**Required action:** Write out the whole listing exactly as it is written below.

━━━

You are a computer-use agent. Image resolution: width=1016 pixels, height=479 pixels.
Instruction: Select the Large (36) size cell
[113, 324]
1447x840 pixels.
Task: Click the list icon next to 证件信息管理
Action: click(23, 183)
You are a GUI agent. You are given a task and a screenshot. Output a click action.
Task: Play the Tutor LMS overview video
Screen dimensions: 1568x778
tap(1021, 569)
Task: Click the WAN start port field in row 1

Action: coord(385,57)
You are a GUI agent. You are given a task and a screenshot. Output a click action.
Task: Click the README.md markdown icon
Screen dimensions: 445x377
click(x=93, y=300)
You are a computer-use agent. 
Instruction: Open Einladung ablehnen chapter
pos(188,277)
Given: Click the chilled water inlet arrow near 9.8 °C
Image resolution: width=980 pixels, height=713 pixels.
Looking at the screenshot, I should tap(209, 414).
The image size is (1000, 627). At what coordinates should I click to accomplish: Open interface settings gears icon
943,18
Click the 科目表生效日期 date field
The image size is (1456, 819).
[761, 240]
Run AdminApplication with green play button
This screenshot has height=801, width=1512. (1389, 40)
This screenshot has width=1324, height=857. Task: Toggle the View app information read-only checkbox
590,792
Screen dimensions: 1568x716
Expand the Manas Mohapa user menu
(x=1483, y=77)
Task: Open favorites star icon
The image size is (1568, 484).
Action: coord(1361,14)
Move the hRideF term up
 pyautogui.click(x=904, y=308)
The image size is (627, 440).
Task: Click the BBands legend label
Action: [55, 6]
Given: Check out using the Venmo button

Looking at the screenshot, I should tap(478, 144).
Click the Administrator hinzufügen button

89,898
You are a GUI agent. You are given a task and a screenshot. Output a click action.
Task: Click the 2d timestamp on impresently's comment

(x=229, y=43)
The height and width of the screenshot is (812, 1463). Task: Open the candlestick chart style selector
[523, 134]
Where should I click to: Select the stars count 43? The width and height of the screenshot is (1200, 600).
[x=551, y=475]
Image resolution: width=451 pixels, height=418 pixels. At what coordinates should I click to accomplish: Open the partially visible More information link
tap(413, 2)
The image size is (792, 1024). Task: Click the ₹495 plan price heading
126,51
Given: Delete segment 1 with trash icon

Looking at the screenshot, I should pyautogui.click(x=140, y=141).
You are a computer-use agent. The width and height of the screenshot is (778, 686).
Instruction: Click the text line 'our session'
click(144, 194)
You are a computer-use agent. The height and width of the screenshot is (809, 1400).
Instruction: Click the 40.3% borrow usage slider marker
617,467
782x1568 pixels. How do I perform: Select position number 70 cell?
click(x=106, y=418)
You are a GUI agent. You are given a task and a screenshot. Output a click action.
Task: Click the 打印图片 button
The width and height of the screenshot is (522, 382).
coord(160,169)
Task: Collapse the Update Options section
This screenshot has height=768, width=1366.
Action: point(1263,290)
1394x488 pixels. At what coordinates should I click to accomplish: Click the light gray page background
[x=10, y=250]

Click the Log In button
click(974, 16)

━━━

**The completed task:**
You are a computer-use agent. Image resolution: width=1016 pixels, height=479 pixels.
Instruction: Select the Large (36) size cell
[113, 324]
1447x840 pixels.
Task: Click the list icon next to 证件信息管理
Action: click(23, 183)
You are a GUI agent. You are given a task and a screenshot. Output a click action.
Task: Play the Tutor LMS overview video
Screen dimensions: 1568x778
tap(1021, 569)
Task: Click the WAN start port field in row 1

Action: coord(385,57)
You are a GUI agent. You are given a task and a screenshot. Output a click action.
Task: Click the README.md markdown icon
Screen dimensions: 445x377
click(x=93, y=300)
You are a computer-use agent. 
Instruction: Open Einladung ablehnen chapter
pos(188,277)
Given: Click the chilled water inlet arrow near 9.8 °C
Image resolution: width=980 pixels, height=713 pixels.
Looking at the screenshot, I should tap(209, 414).
The image size is (1000, 627). At what coordinates should I click to accomplish: Open interface settings gears icon
943,18
Click the 科目表生效日期 date field
The image size is (1456, 819).
[761, 240]
Run AdminApplication with green play button
This screenshot has height=801, width=1512. (1389, 40)
This screenshot has width=1324, height=857. Task: Toggle the View app information read-only checkbox
590,792
Screen dimensions: 1568x716
Expand the Manas Mohapa user menu
(x=1483, y=77)
Task: Open favorites star icon
The image size is (1568, 484).
Action: coord(1361,14)
Move the hRideF term up
 pyautogui.click(x=904, y=308)
The image size is (627, 440).
Task: Click the BBands legend label
Action: [55, 6]
Given: Check out using the Venmo button

Looking at the screenshot, I should tap(478, 144).
Click the Administrator hinzufügen button

89,898
You are a GUI agent. You are given a task and a screenshot. Output a click action.
Task: Click the 2d timestamp on impresently's comment

(x=229, y=43)
The height and width of the screenshot is (812, 1463). Task: Open the candlestick chart style selector
[523, 134]
Where should I click to: Select the stars count 43? The width and height of the screenshot is (1200, 600).
[x=551, y=475]
Image resolution: width=451 pixels, height=418 pixels. At what coordinates should I click to accomplish: Open the partially visible More information link
tap(413, 2)
The image size is (792, 1024). Task: Click the ₹495 plan price heading
126,51
Given: Delete segment 1 with trash icon

Looking at the screenshot, I should pyautogui.click(x=140, y=141).
You are a computer-use agent. The width and height of the screenshot is (778, 686).
Instruction: Click the text line 'our session'
click(144, 194)
You are a computer-use agent. The height and width of the screenshot is (809, 1400).
Instruction: Click the 40.3% borrow usage slider marker
617,467
782x1568 pixels. How do I perform: Select position number 70 cell?
click(x=106, y=418)
You are a GUI agent. You are given a task and a screenshot. Output a click action.
Task: Click the 打印图片 button
The width and height of the screenshot is (522, 382).
coord(160,169)
Task: Collapse the Update Options section
This screenshot has height=768, width=1366.
Action: point(1263,290)
1394x488 pixels. At what coordinates should I click to accomplish: Click the light gray page background
[x=10, y=250]

Click the Log In button
click(974, 16)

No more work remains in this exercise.